クロバという名前をしってから、俺は何回もクロバを追いかけては一緒に遊ぶようになった。時々ウザがるような顔をされるが、素直じゃないのかな、なんて舞い上がりながらも、自分でもしつこいとわかるくらい付き纏うようになった。だって、俺なんかに優しくしてくれたから、好意を持ってくれてるのかなってずっと思ってたから。
 
 
 
 
 
 
 
 
だけど、それはまたまた俺の自意識過剰。
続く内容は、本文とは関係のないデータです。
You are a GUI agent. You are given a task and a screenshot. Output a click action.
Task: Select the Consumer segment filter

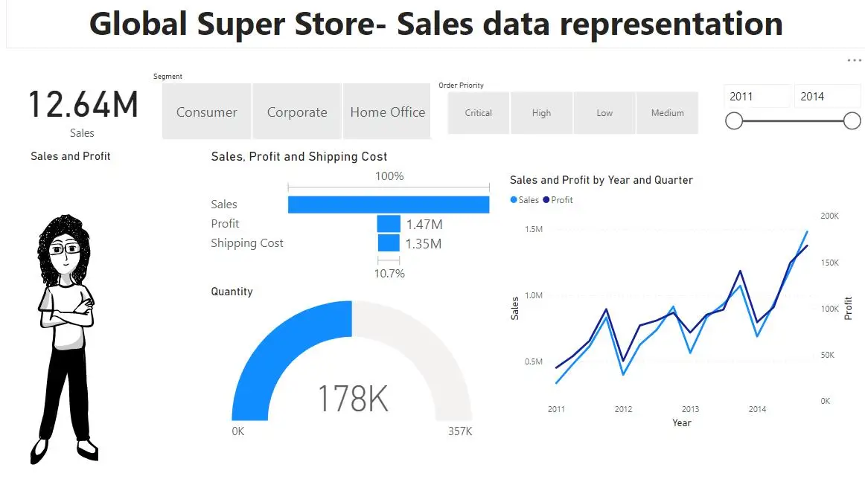[x=206, y=112]
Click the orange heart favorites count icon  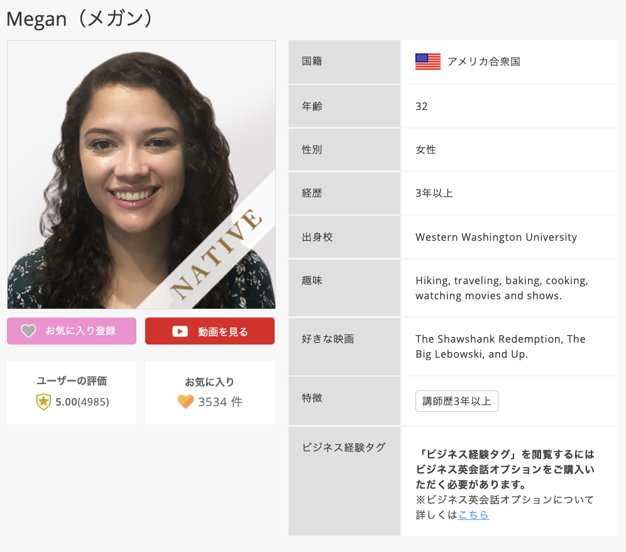coord(185,402)
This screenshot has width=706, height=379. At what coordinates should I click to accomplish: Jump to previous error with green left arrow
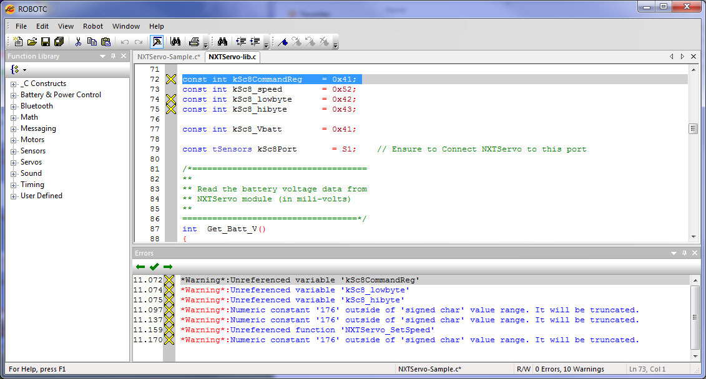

思い上がりだったのだ。
 
俺が愛した人は、誰もが俺を見ちゃいなかった。それを知るのは、今よりもっと後、この物語の俺が大人になる頃、嫌という程思い知らされるだろう。けど、今は…
 
 
 
愛は浅くて儚いもの。それが普通で当たり前。シンデレラや白雪姫のような不幸あり難ありで成就した恋なんて綺麗なお話、架空世界だ。現実にそんな綺麗なもの存在しないのだ。まあ、そのお姫様たちもどうせいつか王子様に捨てられたり、または捨てたりするんだろうね。それを一番わかってるのは、あなただったはずなのに。本当馬鹿だね。なんて愚かなんだろう。ねえ、愚者さん、いや、アザメお兄さん。
 
 
遠く遠くから声が聞こえた。だけれど俺は聞こえないフリをした。だって、今はこの幸せを噛み締めていたいから。